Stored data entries

___

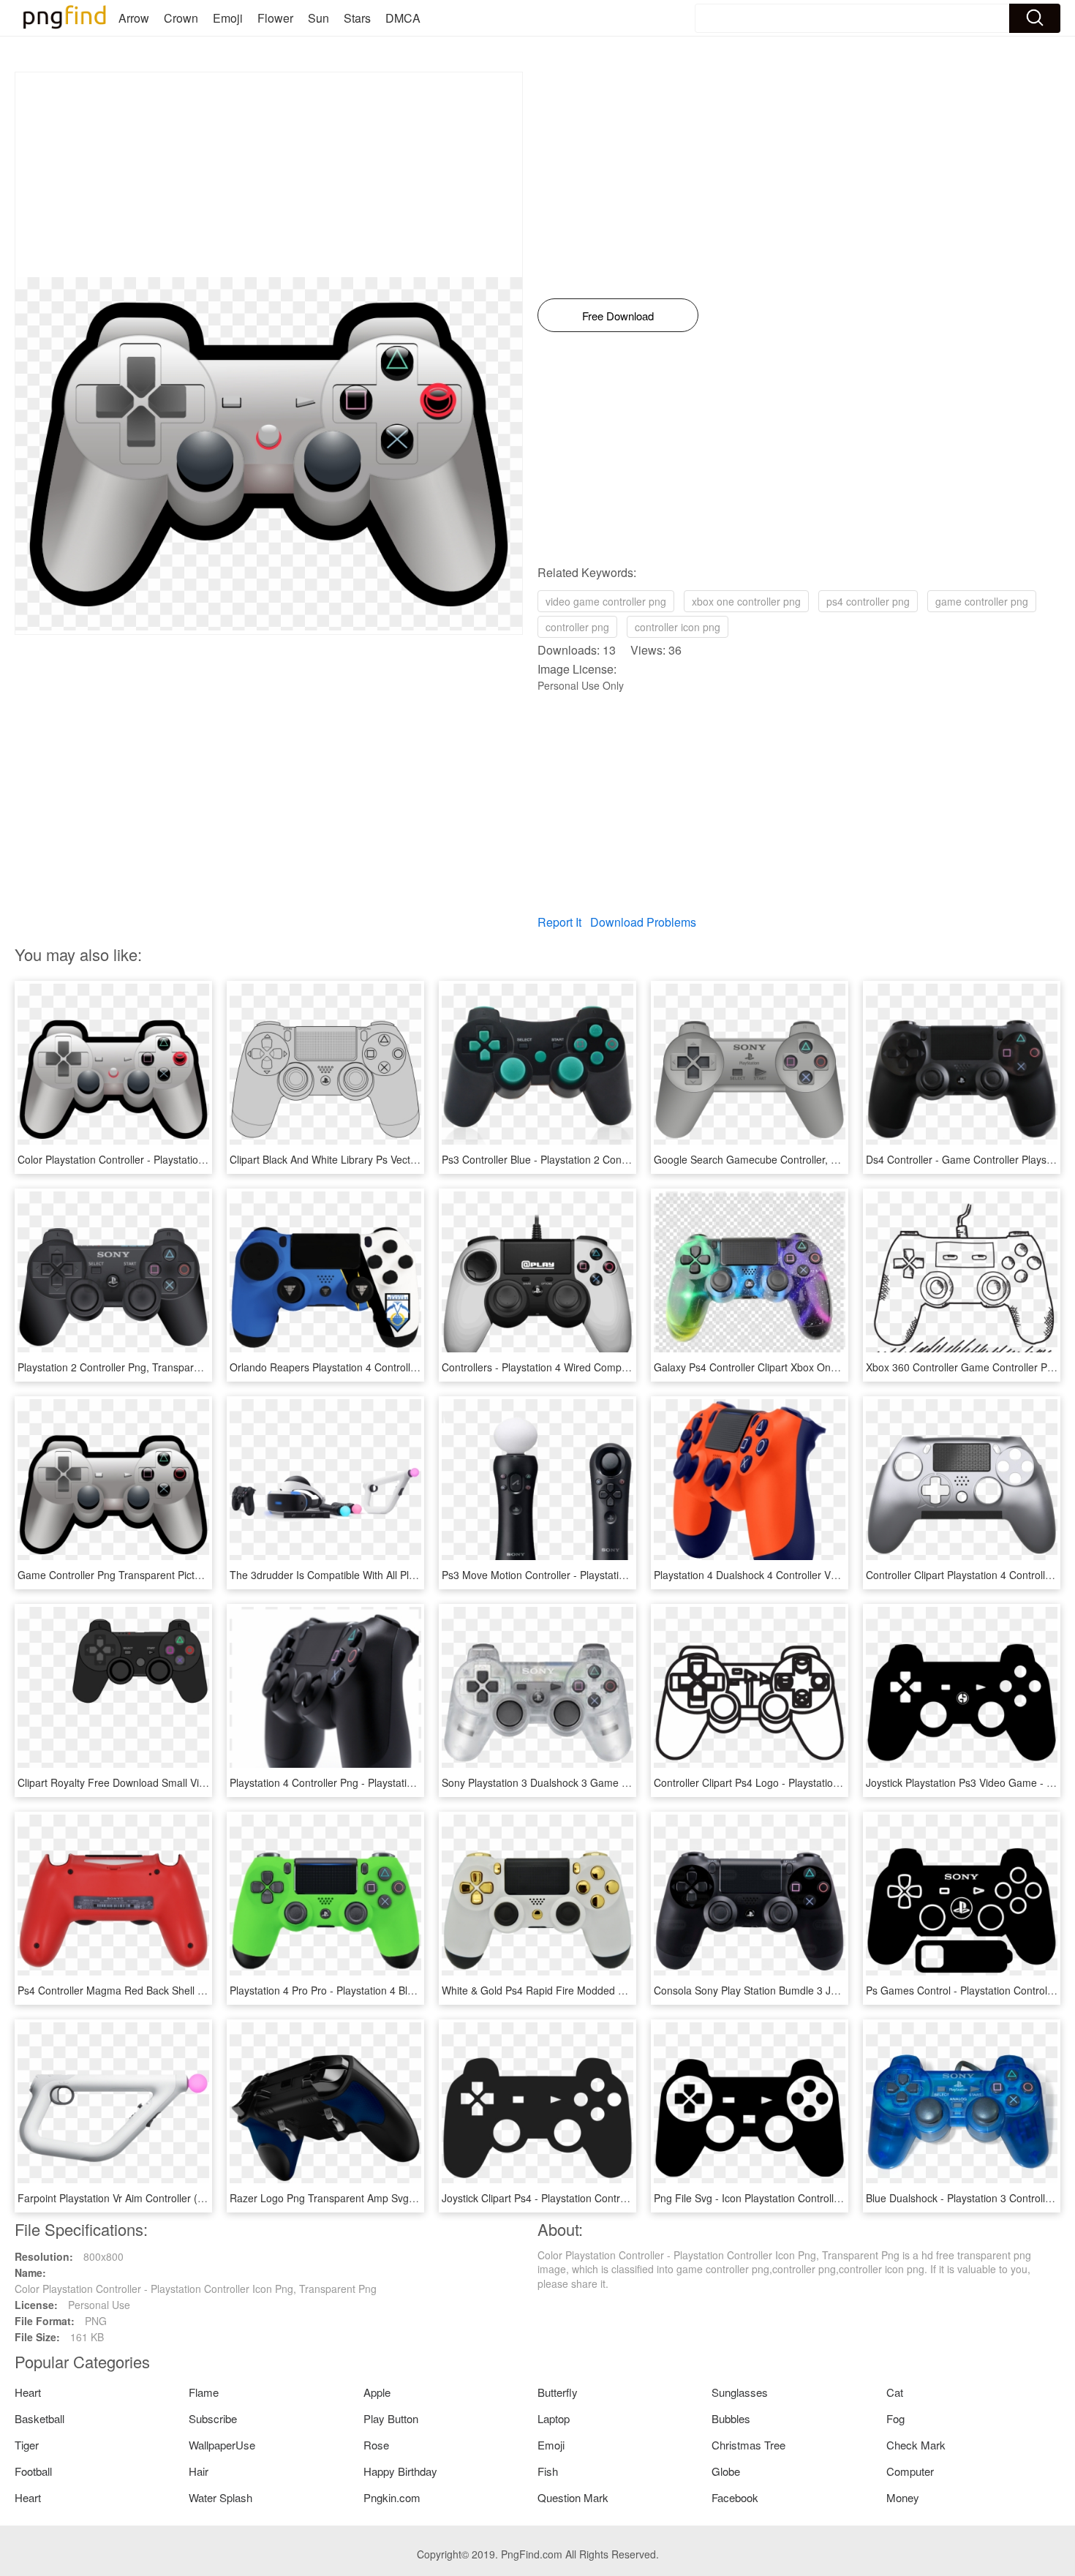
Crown (181, 18)
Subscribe (213, 2418)
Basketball (39, 2418)
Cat (894, 2392)
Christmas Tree (748, 2444)
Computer (910, 2471)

___

WHAT TO PRODUCE:
Would you give the entries above again verbatim, omitting the images they contain?

REPLY TO THE EXERCISE:
Crown (181, 18)
Subscribe (213, 2418)
Basketball (39, 2418)
Cat (894, 2392)
Christmas Tree (748, 2444)
Computer (910, 2471)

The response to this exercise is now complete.